Exercise: Each line from the one containing "The image size" to the end of the data must be copied exactly, the first and last included; no other lines and no pictures belong in the copy.

━━━━━━━━━━

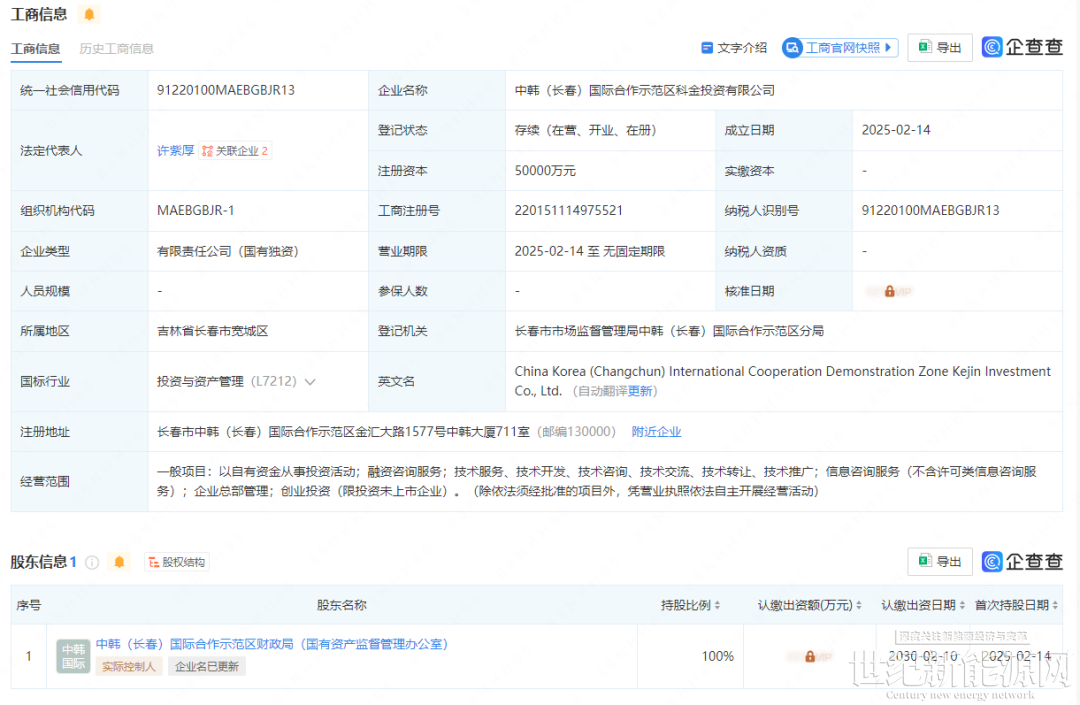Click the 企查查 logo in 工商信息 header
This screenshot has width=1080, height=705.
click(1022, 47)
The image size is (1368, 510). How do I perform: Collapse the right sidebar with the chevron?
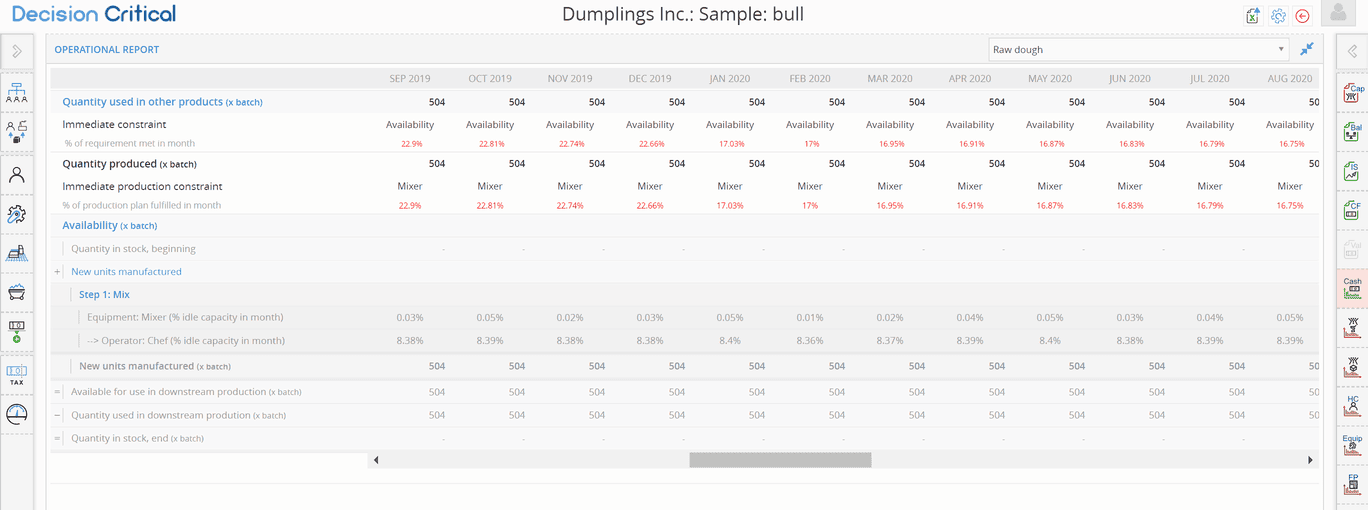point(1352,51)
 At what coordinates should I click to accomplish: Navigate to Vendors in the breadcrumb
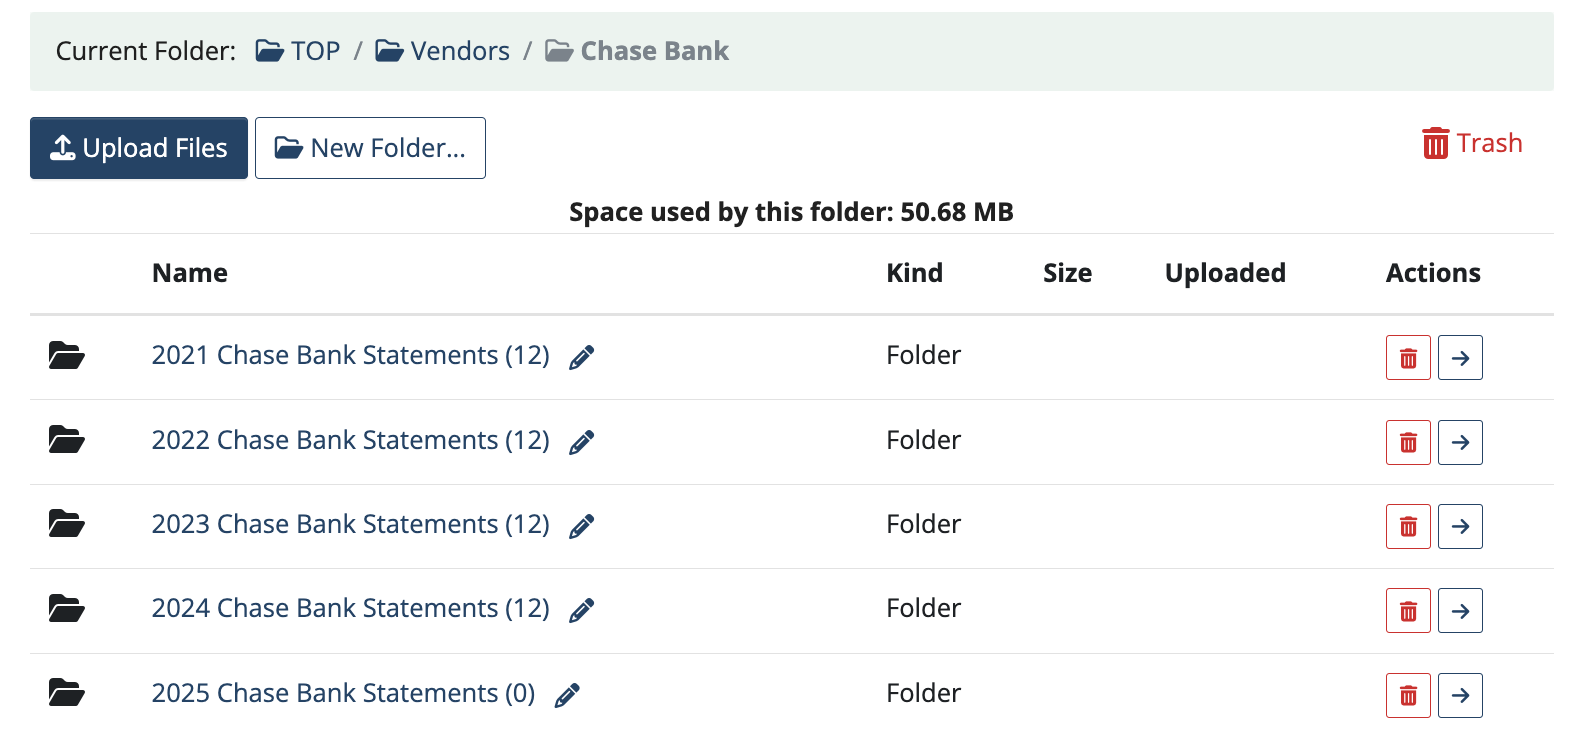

━━━━━━━━━━

Answer space:
The image size is (1368, 510). How do I perform: Collapse the right sidebar with the chevron?
point(1352,51)
 At what coordinates should I click to accomplish: Navigate to Vendors in the breadcrumb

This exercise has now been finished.